Local Storage (for example, ext4) | Block PV (for example, Ceph or Portworx) | NFS (for ML user project files) | |
---|---|---|---|
Control Plane | N/A | 250 GB | N/A |
CML | N/A | 1.5 TB per workspace | 1 TB per workspace (dependent on size of ML user files) |
NFS
Cloudera Machine Learning (CML) requires NFS 4.0 for storing project files and folders. NFS storage is to be used only for storing project files and folders, and not for any other CML data, such as PostgreSQL database and LiveLog.
ECS requirements for NFS Storage
Cloudera managed ECS deploys and manages an internal NFS server based on LongHorn which can be used for CML. This is the recommended option for CML on ECS clusters. CML requires nfs-utils in order to mount longhorn-nfs provisioned mounts.

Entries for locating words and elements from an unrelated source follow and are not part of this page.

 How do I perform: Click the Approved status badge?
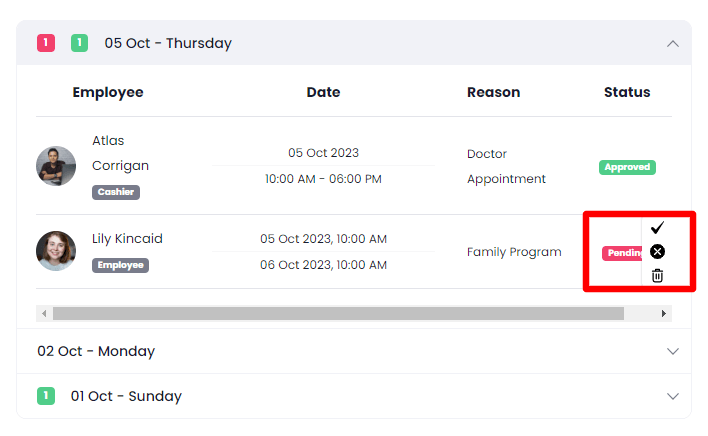coord(627,167)
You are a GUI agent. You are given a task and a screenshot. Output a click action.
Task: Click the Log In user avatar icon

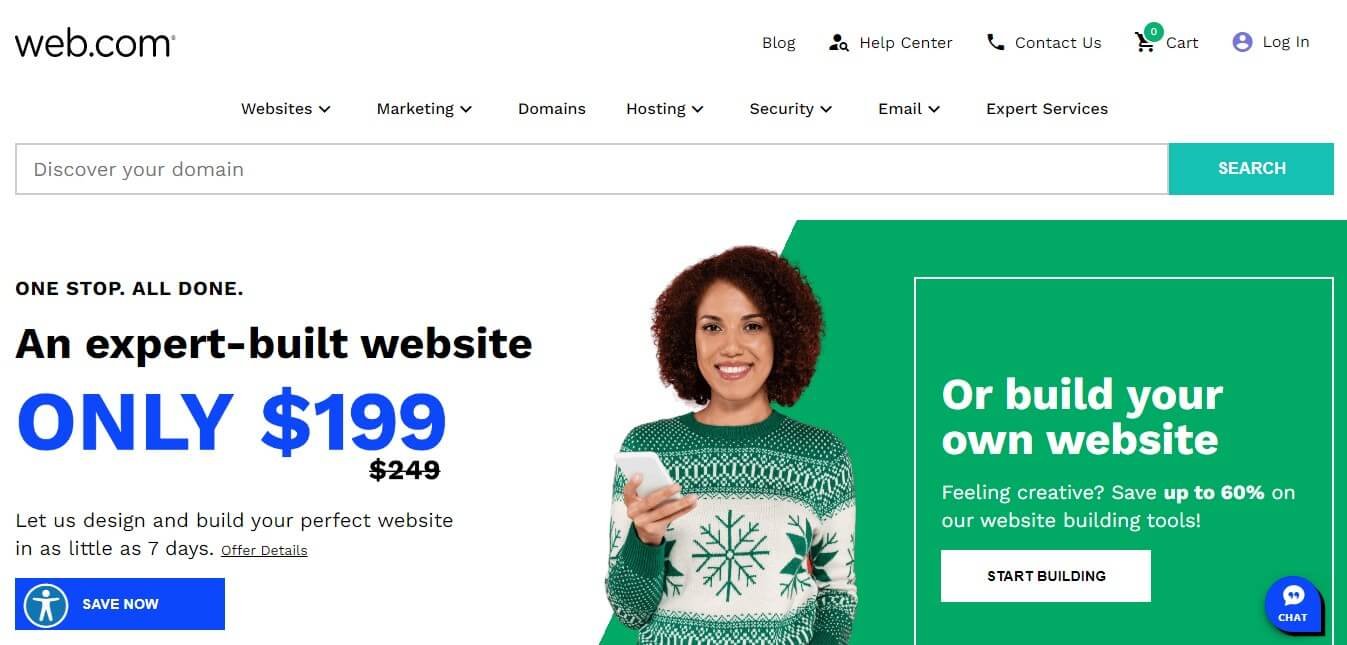click(1242, 42)
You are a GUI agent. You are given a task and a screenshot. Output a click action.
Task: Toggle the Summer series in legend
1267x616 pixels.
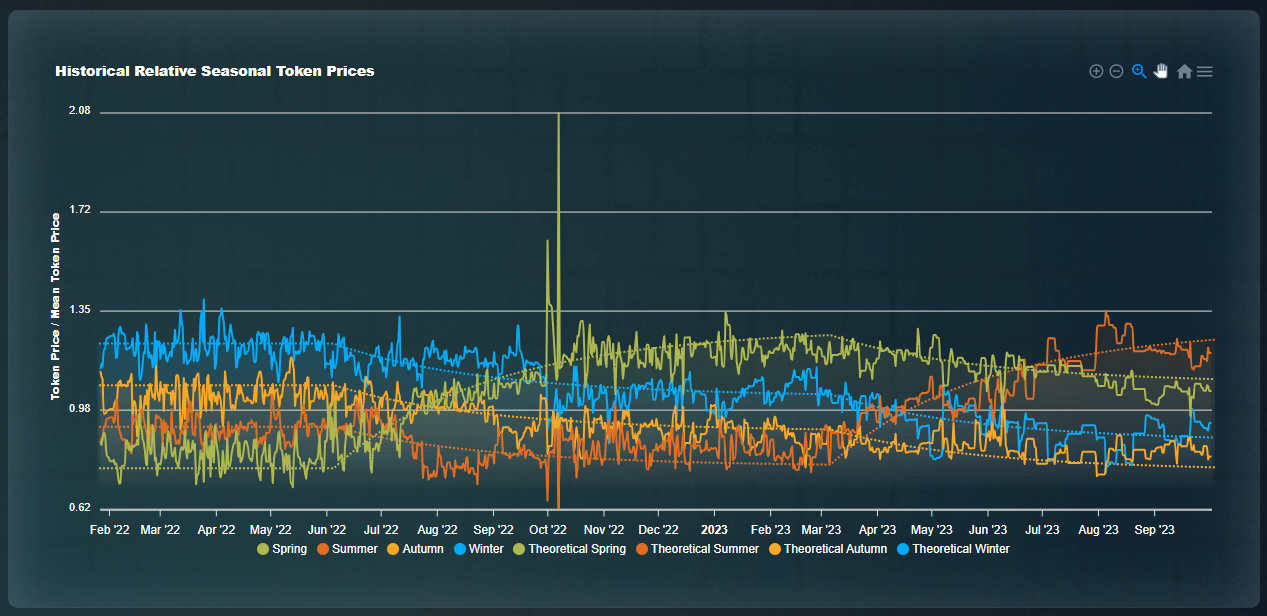(353, 549)
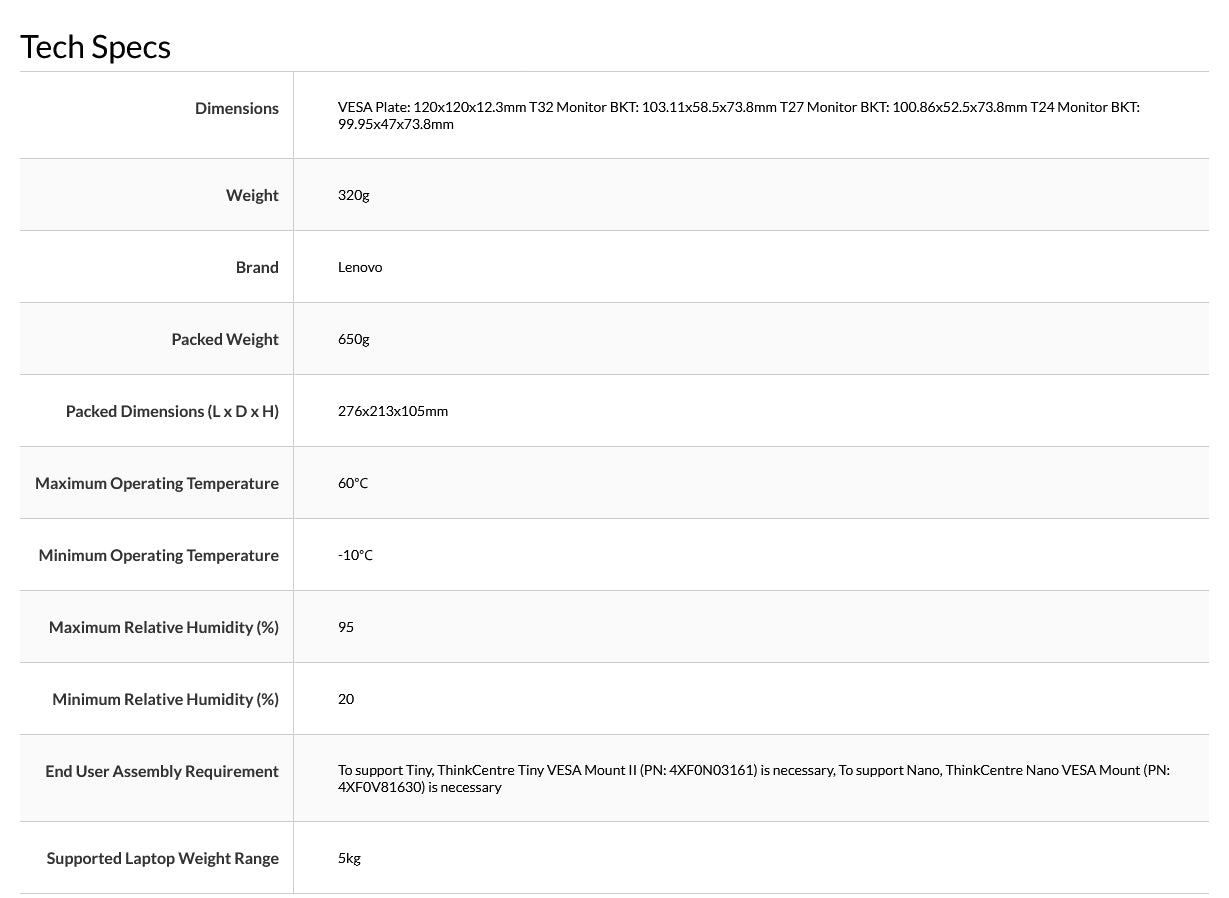Click the Packed Weight label
This screenshot has height=898, width=1229.
[225, 339]
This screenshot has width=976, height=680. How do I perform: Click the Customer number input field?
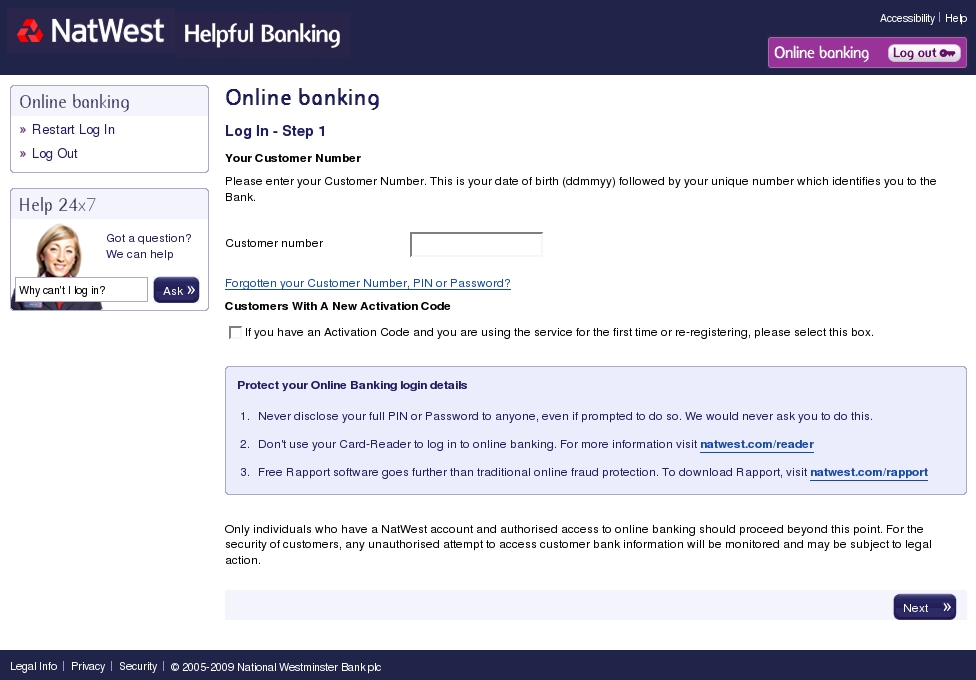(476, 244)
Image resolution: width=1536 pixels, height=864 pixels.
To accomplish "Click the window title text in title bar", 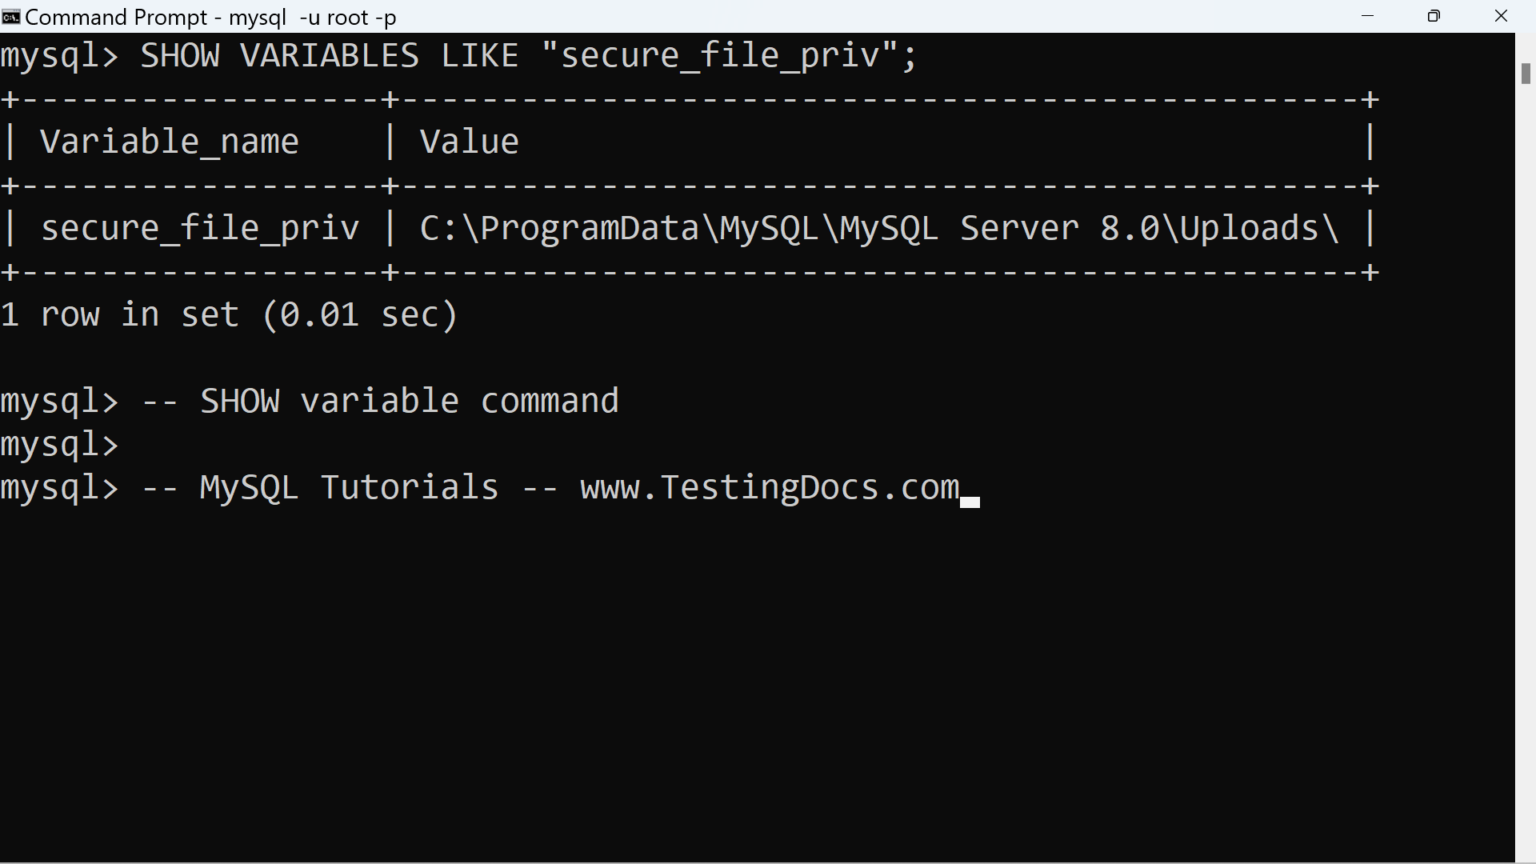I will click(210, 17).
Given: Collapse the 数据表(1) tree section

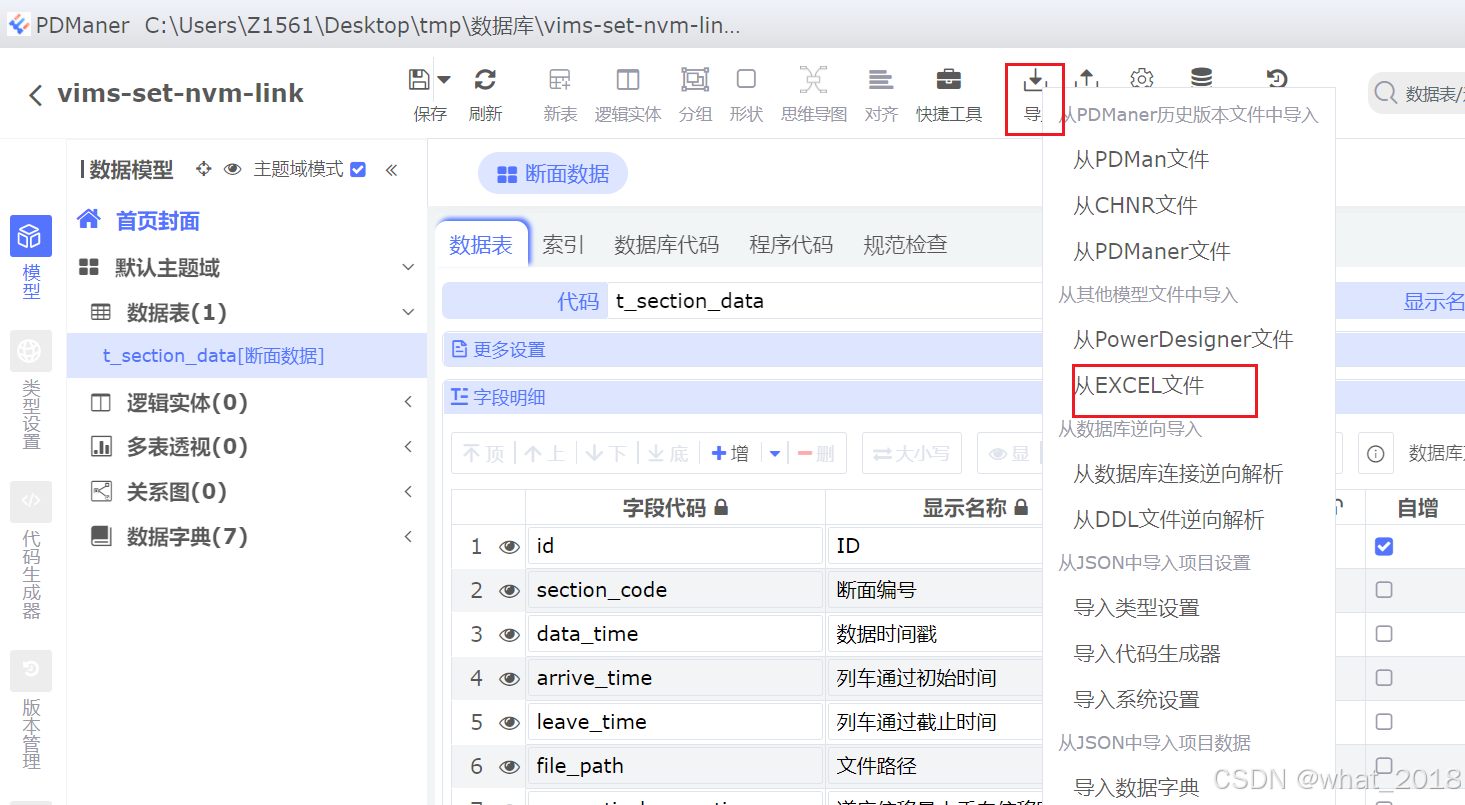Looking at the screenshot, I should [408, 311].
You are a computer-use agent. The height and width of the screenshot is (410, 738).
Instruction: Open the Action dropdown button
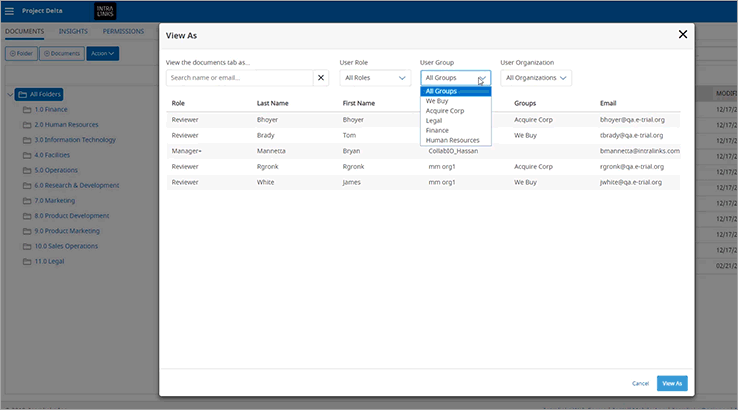pos(103,53)
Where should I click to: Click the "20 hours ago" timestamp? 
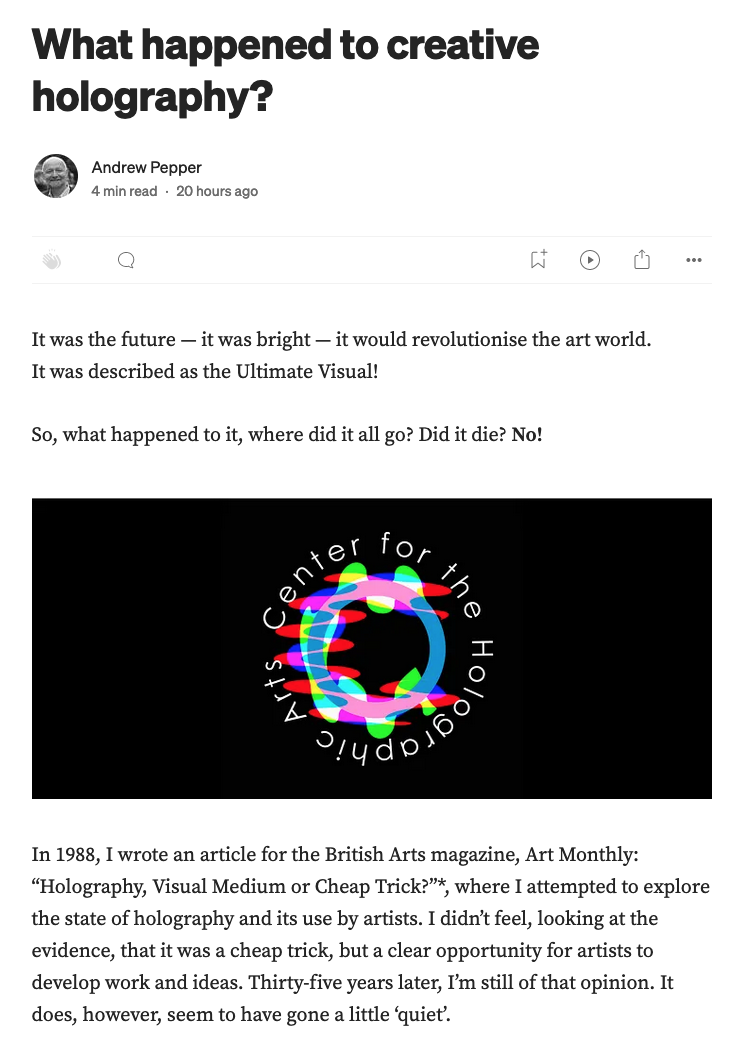click(217, 191)
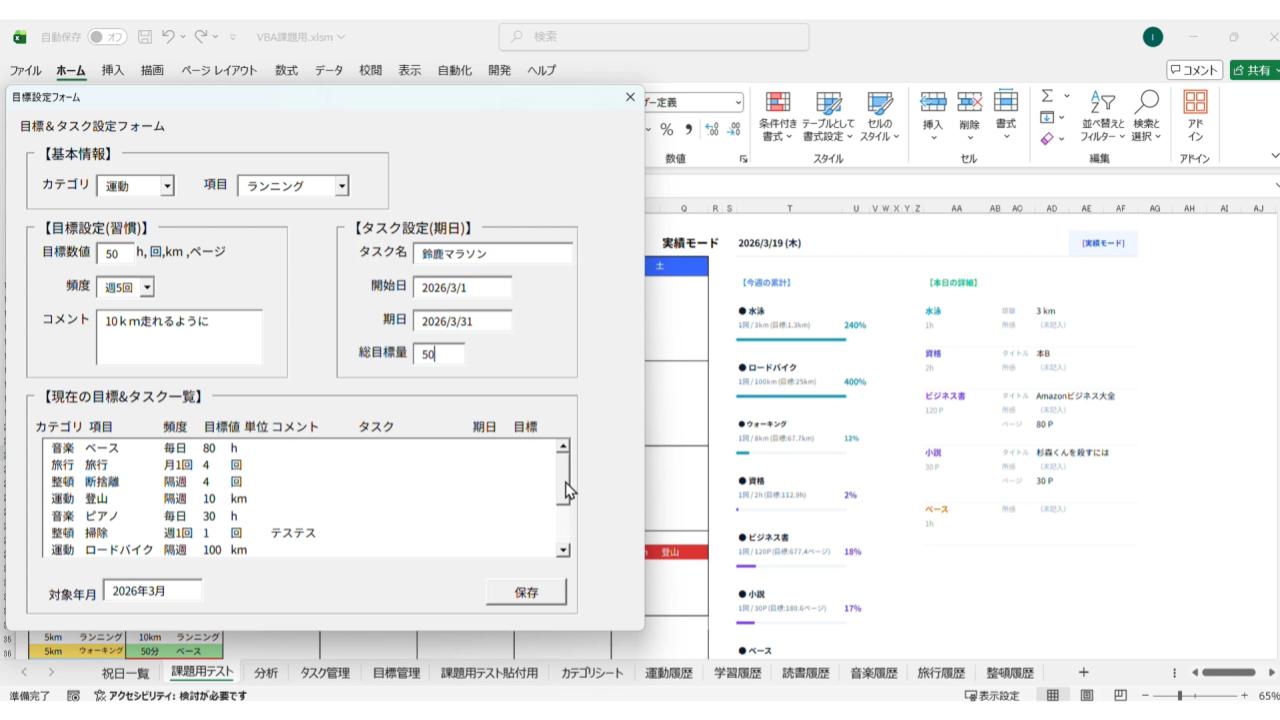Click the Conditional Formatting icon
The width and height of the screenshot is (1280, 720).
point(777,103)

CML requires the nfs-utils package be installed in order to mount volumes provisioned by longhorn-nfs. The nfs-utils package is not available by default on every operating system. Check if nfs-utils is available, and ensure that it is present on all ECS cluster nodes.
Alternatively, the NFS server can be external to the cluster, such as a NetApp filer that is accessible from the private cloud cluster nodes.
OpenShift requirements for NFS storage
An internal user-space NFS server can be deployed into the cluster which serves a block storage device (persistent volume) managed by the cluster’s software defined storage (SDS) system, such as Ceph or Portworx. This is the recommended option for CML on OpenShift. Alternatively, the NFS server can be external to the cluster, such as a NetApp filer that is accessible from the private cloud cluster nodes. NFS storage is to be used only for storing project files and folders, and not for any other CML data, such as PostgreSQL database and LiveLog.
CML does not support shared volumes, such as Portworx shared volumes, for storing project files. A read-write-once (RWO) persistent volume must be allocated to the internal NFS server (for example, NFS server provisioner) as the persistence layer. The NFS server uses the volume to dynamically provision read-write-many (RWX) NFS volumes for the CML clients.